Page Views
You may have noticed that we price our subscriptions based on the number of page views monitored. We occasionally get questions about this metric or why we track it.
When is a Page View Counted?
Whenever our JavaScript agent is initialized in the browser, it (asynchronously) sends an image request to our usage monitoring servers. This is a lightweight request which tells us which customer and application initialized the script. We consider this a single page view.
Why Count Page Views At All?
In the TrackJS reporting dashboard, the top graph is your errors over time, juxtaposed against your page view count over time. We believe that showing errors per page view is a good way to get a handle on your site’s script quality. If you have a large increase in JavaScript errors, but no corresponding increase in page views, it’s likely something is wrong! When you can see the two data streams together in one place, it’s much easier to determine if there are new issues, or whether you’re just seeing more traffic.
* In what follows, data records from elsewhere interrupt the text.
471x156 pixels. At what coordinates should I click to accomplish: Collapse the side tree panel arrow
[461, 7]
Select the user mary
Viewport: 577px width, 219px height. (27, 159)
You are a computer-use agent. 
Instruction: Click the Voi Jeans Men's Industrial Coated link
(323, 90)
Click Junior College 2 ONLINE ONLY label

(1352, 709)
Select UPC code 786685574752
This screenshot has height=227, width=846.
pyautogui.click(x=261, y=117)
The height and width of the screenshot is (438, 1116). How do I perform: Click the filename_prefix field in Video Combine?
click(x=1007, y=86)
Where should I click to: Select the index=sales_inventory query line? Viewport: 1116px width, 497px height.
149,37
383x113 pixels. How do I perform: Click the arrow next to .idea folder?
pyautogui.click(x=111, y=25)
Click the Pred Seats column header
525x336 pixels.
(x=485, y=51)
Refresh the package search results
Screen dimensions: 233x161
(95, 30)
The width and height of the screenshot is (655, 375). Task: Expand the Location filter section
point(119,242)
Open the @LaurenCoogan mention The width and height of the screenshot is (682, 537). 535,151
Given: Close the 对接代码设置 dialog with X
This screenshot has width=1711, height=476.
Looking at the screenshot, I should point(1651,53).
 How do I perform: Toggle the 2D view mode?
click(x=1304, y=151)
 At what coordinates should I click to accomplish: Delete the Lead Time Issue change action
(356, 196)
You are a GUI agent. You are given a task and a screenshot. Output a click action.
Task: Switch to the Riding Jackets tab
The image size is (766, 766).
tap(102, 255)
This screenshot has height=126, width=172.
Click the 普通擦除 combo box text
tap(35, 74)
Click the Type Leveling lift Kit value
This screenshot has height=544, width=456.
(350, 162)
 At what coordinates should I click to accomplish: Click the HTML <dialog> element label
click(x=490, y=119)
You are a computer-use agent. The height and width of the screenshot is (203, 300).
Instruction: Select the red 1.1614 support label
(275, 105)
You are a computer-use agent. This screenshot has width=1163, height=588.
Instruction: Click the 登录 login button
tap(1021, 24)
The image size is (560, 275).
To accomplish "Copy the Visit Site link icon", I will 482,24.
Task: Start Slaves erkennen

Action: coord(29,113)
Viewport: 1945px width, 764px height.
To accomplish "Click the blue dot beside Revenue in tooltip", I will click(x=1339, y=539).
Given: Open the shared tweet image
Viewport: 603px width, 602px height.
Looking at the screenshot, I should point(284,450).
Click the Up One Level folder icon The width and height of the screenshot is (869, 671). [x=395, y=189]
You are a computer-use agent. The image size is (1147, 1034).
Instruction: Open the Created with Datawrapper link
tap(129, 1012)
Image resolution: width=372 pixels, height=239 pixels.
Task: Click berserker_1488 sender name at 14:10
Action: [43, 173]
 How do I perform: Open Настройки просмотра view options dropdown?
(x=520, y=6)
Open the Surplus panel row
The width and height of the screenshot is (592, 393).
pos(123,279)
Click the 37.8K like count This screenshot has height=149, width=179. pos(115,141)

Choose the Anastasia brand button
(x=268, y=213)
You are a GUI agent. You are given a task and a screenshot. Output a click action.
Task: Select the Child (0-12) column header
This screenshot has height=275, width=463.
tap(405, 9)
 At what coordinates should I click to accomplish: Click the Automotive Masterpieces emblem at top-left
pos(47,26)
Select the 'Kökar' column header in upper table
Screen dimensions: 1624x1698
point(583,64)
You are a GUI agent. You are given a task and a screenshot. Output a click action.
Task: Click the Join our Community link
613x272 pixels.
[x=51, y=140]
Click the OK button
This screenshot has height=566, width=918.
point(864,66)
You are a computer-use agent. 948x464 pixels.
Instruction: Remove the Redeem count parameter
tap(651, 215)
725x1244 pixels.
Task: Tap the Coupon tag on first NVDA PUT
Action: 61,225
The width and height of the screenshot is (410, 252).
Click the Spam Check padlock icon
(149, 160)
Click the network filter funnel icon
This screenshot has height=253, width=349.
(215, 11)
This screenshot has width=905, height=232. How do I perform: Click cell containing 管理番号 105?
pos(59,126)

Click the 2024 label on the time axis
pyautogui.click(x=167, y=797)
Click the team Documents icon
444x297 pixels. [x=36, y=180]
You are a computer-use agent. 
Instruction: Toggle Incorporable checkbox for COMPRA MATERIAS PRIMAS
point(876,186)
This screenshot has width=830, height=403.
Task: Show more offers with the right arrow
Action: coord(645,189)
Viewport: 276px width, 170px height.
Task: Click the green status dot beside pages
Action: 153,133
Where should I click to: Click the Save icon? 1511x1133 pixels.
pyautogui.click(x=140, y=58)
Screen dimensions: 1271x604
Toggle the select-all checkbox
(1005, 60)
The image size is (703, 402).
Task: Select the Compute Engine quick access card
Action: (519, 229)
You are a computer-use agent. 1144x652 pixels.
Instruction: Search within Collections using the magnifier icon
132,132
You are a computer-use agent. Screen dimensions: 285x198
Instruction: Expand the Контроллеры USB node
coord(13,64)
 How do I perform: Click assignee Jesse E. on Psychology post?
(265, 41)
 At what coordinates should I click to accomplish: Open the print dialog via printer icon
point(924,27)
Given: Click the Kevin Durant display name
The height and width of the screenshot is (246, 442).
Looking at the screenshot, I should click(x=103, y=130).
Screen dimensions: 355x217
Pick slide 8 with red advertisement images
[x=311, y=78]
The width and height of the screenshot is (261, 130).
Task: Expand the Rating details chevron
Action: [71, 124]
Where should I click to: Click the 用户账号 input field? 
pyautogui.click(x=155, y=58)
Why Price Based on Page Views?
Many services price their subscriptions based on the number of errors you send. If you don’t have many errors, the price looks cheap. But what happens if you have a bad release, causing thousands or millions of unexpected errors? You’ll either be paying huge surprise bills, or your data will get cut off and you’ll lose access at the most critical time. We don’t think either of those are good options!
We believe metered pricing by number of errors is anti-developer, so we chose a different metric. We found that page views are often reasonably consistent month over month, and we want to be sure we have enough infrastructure to handle your worst releases (and help you fix them)!
Going Over Your Page View Limits
If you go over your page view limits once or twice, it’s no problem. If you go over month over month by a significant amount, you will get an email from us asking you to curtail usage, or upgrade to the next tier. We’re nice folks, and either option is fine. We will not cut off your data ingestion for overages.
How Come Google Analytics Has A Different Page View Count Than TrackJS?
We count a page view only when our script is initialized. In a single page application (SPA) it’s likely our script will initialize only once, but the user will visit many pages. Google Analytics (or other tools) are often configured to count each pushState change as a page view. We don’t do this because our main goal with page views is to provide a traffic-normalized way (errors per page view) to analyze your site’s script quality, not be the user activity analytics source of truth.